Excerpted data Block Start

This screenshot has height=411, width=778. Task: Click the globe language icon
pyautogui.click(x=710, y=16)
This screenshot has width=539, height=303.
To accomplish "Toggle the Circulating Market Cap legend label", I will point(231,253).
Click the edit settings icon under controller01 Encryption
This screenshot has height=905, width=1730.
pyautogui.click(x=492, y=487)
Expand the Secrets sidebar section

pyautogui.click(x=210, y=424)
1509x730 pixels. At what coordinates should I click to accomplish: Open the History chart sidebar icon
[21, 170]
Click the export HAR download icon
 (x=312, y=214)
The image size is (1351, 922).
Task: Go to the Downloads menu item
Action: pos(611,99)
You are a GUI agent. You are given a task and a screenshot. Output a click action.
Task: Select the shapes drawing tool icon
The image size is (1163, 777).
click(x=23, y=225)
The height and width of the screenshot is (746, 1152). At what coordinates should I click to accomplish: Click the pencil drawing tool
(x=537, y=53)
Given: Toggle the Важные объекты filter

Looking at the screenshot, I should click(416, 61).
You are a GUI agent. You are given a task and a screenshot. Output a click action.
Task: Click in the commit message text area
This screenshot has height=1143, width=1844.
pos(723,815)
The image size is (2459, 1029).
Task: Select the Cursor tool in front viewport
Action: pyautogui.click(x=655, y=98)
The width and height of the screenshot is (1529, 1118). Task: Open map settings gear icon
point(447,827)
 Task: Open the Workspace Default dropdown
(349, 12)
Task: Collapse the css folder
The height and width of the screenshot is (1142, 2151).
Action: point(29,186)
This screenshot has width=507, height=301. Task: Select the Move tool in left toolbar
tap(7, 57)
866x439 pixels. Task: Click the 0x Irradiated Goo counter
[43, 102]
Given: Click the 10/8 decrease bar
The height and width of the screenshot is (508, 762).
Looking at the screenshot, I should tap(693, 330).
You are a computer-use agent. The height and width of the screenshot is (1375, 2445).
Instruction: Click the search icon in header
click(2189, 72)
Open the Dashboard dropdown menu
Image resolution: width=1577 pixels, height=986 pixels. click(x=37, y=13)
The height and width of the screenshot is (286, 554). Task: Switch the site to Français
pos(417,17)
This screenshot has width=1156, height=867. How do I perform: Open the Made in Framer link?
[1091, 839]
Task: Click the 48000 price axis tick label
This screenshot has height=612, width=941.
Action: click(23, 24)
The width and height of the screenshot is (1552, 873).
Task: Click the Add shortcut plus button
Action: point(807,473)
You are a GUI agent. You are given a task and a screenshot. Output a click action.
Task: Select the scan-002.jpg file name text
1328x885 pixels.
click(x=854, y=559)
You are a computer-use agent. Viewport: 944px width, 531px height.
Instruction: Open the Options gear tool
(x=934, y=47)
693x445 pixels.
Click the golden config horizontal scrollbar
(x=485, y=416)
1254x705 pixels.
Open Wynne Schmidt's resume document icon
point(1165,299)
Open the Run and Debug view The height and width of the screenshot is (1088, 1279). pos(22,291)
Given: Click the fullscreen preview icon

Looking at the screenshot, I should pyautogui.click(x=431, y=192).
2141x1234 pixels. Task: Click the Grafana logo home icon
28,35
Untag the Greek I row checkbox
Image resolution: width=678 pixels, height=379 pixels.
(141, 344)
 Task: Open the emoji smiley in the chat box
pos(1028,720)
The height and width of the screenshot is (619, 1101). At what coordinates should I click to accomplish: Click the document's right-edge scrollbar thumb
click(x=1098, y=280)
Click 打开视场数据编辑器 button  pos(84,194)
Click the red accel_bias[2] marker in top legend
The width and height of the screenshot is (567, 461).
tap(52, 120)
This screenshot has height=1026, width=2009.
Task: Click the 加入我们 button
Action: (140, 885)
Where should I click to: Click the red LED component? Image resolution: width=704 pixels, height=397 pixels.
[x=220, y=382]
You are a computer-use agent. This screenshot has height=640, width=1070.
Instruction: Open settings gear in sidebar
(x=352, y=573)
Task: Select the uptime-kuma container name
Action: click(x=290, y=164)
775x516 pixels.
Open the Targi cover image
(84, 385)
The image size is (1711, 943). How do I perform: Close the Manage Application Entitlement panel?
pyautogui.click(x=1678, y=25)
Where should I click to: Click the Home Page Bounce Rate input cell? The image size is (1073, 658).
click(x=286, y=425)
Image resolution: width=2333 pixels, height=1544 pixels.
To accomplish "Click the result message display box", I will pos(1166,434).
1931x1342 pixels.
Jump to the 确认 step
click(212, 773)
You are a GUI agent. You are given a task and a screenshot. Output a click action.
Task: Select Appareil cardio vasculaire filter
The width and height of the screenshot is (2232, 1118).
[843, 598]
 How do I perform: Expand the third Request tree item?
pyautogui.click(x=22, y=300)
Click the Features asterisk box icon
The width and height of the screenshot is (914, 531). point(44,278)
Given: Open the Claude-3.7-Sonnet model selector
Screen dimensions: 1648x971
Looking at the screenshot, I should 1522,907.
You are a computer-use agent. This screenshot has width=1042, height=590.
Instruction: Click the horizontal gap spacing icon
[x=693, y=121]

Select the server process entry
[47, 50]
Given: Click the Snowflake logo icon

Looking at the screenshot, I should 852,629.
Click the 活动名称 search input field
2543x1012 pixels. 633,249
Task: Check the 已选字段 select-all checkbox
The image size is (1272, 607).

Excerpted data Block End

◆ **Exercise aim**
Given the records above, reproduce precisely and only the lines between the line holding "866x439 pixels. Task: Click" and the line holding "Task: Click the 48000 price axis tick label", inclusive.

◆ **Output**
866x439 pixels. Task: Click the 0x Irradiated Goo counter
[43, 102]
Given: Click the 10/8 decrease bar
The height and width of the screenshot is (508, 762).
Looking at the screenshot, I should tap(693, 330).
You are a computer-use agent. The height and width of the screenshot is (1375, 2445).
Instruction: Click the search icon in header
click(2189, 72)
Open the Dashboard dropdown menu
Image resolution: width=1577 pixels, height=986 pixels. click(x=37, y=13)
The height and width of the screenshot is (286, 554). Task: Switch the site to Français
pos(417,17)
This screenshot has width=1156, height=867. How do I perform: Open the Made in Framer link?
[1091, 839]
Task: Click the 48000 price axis tick label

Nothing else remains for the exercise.